Search the listing below for "agent". Copy each matching line.

:: RECORDS FOR THE TASK ::

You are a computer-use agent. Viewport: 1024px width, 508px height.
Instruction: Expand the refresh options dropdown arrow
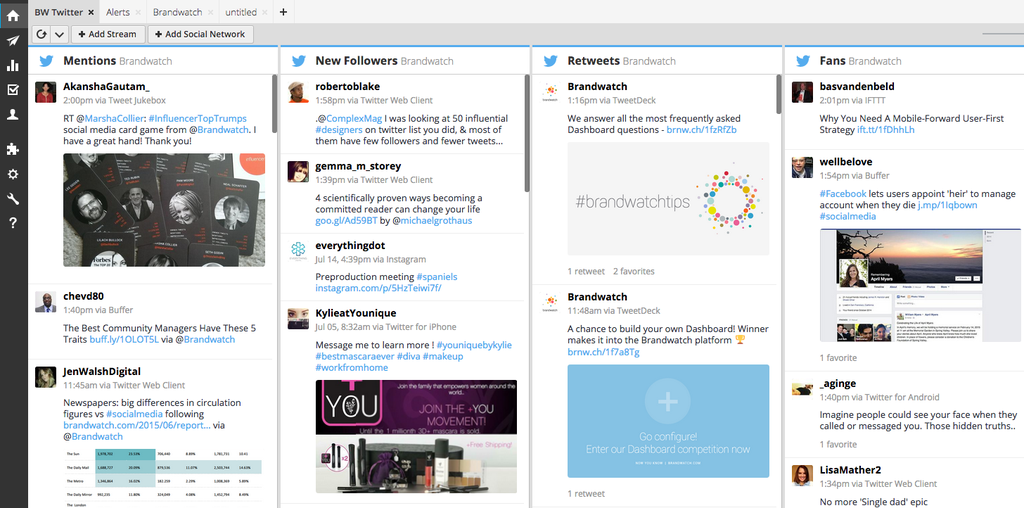click(x=59, y=34)
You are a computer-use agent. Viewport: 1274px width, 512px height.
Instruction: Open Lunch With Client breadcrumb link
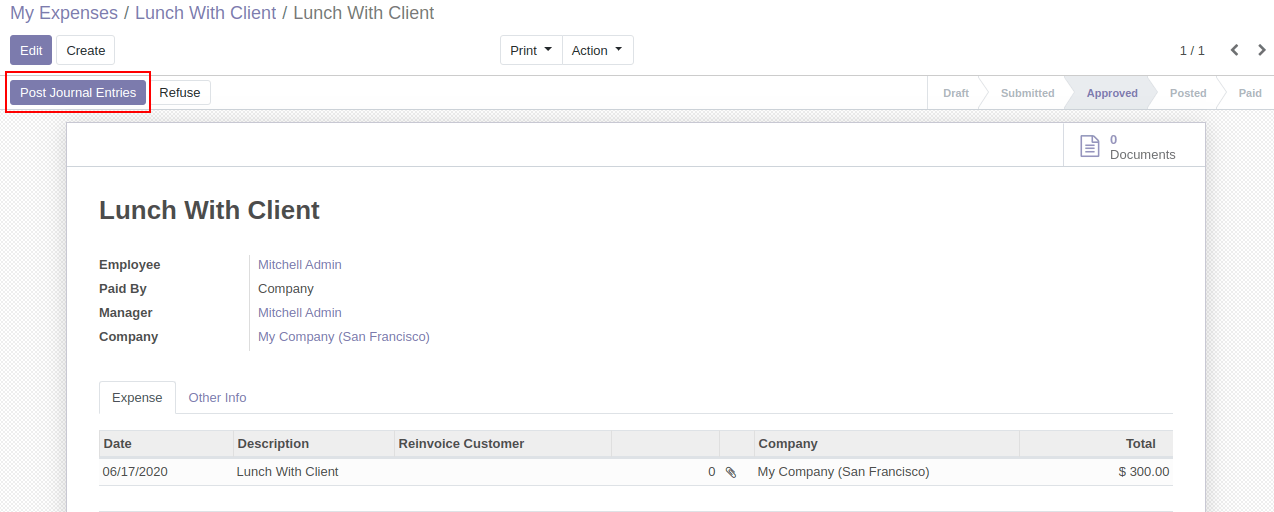tap(205, 13)
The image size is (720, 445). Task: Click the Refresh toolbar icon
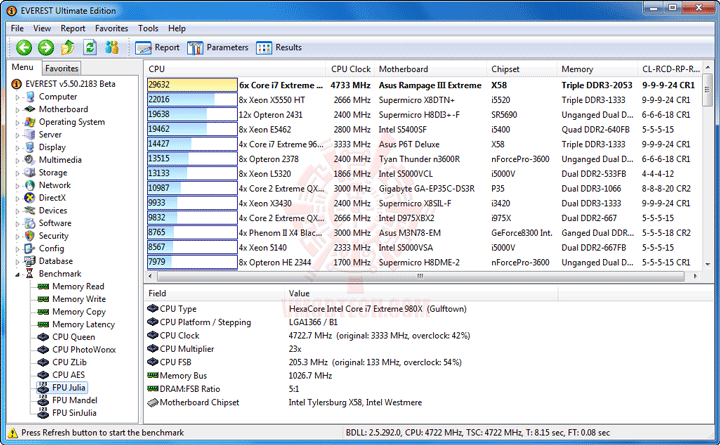coord(90,47)
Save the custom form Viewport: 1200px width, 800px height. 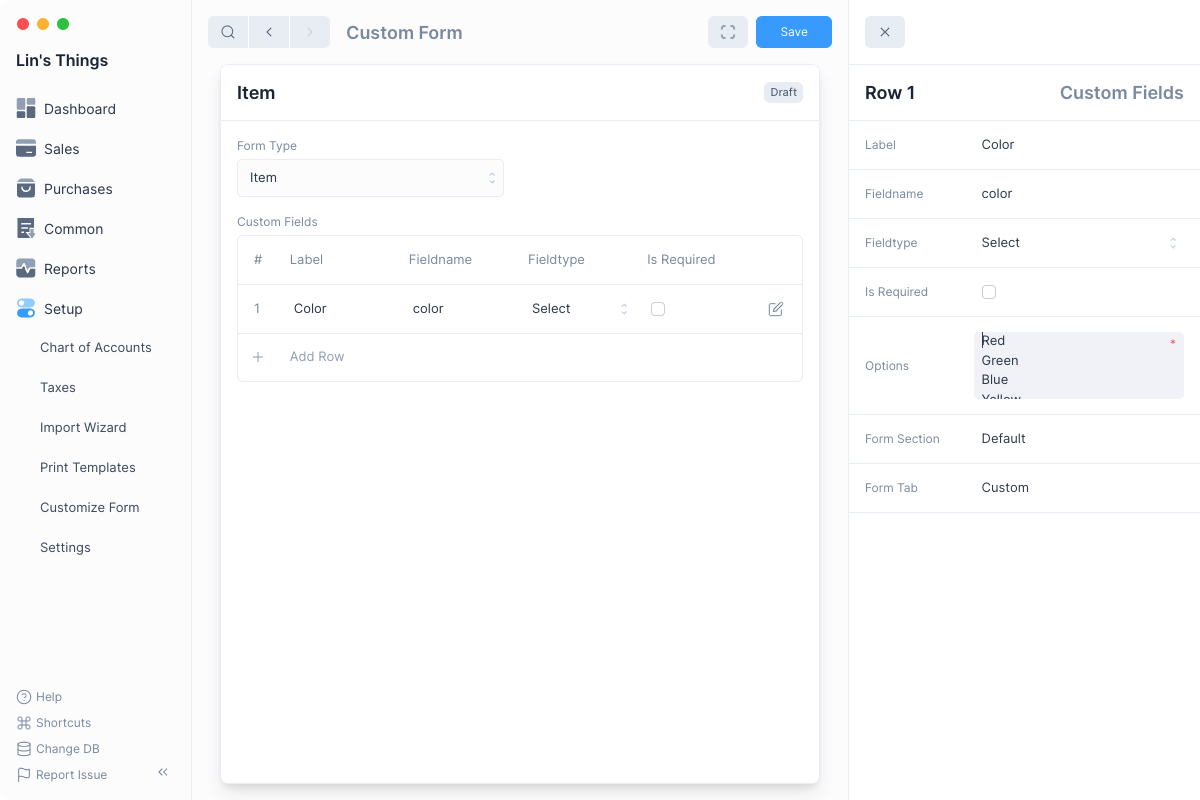point(794,32)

:::

--- OUTPUT BELOW ---
You are a computer-use agent. Viewport: 1024px width, 508px height.
You are a computer-use agent. Viewport: 1274px width, 512px height.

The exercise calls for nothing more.